▶ [Instructions for the task]:
Please answer these questions using the moon mining article below:
(a) How much did Barrick spend on exploration in 2015?
(b) Since what year has Bingham Canyon mine produced copper continuously?
(c) What is the third of the current steps for moon mining?

━━━━━ Quoted passage ━━━━━

Moongoo Reconsidered


With the removal of POS Structures from New Eden planned within the next year and the first round of new industrial structures just a few months down the road, all of the capabilities of the old systems which run on POS need to be moved into new structures. Currently, one of the most important capabilities is moon mining. No information has been released by CCP on their plans for how to bring this into the new structure mechanics, which makes it high time to begin brainstorming for the future that could be.

The current mechanics for moon mining are really simple. It can be broken down in a few super simple steps.

1. Warp to moon.
2. Align to moon.
3. Launch Discovery Survey Probe.
4. Wait about five minutes. While you’re waiting, repeat steps 1-3 for the rest of the moons in the system.
5. A wild popup appears on your screen. You now know what moongoo is in the moon, and shortly in every moon in the system. If it’s something worth mining:
a) Anchor POS
b) Anchor Moon Mining Array and supporting structures.
c) Make dank space ISK.

From the standpoint of actual reality, there are a few issues with this system. First, in real life, surveying for mineral deposits isn’t a matter of poking around in the ground. Mining companies spend millions of dollars a year on exploration rigs, which search around the clock to find additional reserves for companies to exploit (Barrick, one of the largest gold companies on Earth, spent $155 million in 2015). Initial exploration projects can take upwards of a year to even say if a site has enough minerals to make further drilling a reasonable expense. It will take further years to decide if the deposit is actually worth mining. It is not uncommon for ten years or more to elapse between the first drilling crew to arrive and when mining actually starts.

In EVE, we hit warp, hit align, hit launch, wait a bit, and move on to the next one.

The mining process itself is just as simple. On this planet, a big mining operation takes billions of dollars, thousands of people, and decades to mine an entire mineral deposit. Bingham Canyon mine in Utah has been producing copper continuously since 1906 with no plans to cease production in the near future. However, all mines have a hard limit where they are no longer making money and need to shut down due to pit size, depth, and a variety of other issues. Furthermore, a large mine very rarely produces just one thing. Most valuable minerals will form in close proximity to several other valuable minerals. Bingham Canyon primarily produces copper, but also staggering amounts of gold, silver, and molybdenum as byproducts (2014 production at present day prices- Copper: $963m, Byproduct Minerals: $575.9m).

In EVE, someone anchors some POS structures, tells the moon miner where to dump a single product, and picks it up every few weeks.

I’m not saying this system is necessarily bad, but there is so much more that can be added to it to make it active and involved gameplay for all instead of passive gameplay for the rich and powerful. Based on discussions with those experienced in these matters and my own experiences both ingame and in real life, there are a few options out there to replace the POS based moon mining as the towers are phased out.

━━━━━ Dataset rows ━━━━━

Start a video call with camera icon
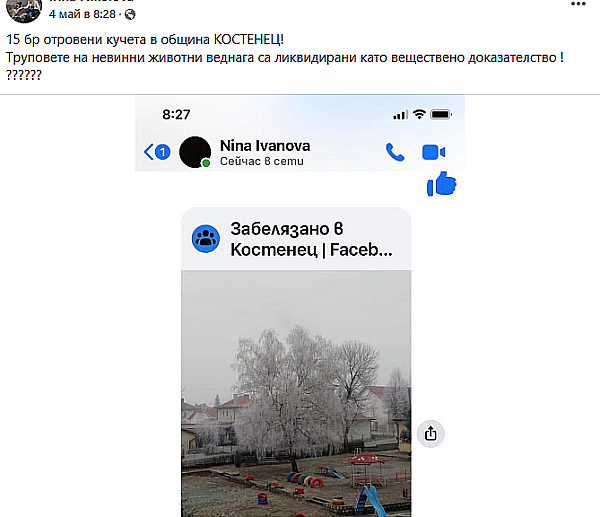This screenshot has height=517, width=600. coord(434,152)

━━━━━
━━━━━ Dataset rows ━━━━━

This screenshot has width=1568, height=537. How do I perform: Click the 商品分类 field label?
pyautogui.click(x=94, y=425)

━━━━━

▶ [Problem solution]:
(a) $155 million
(b) 1906
(c) Launch Discovery Survey Probe.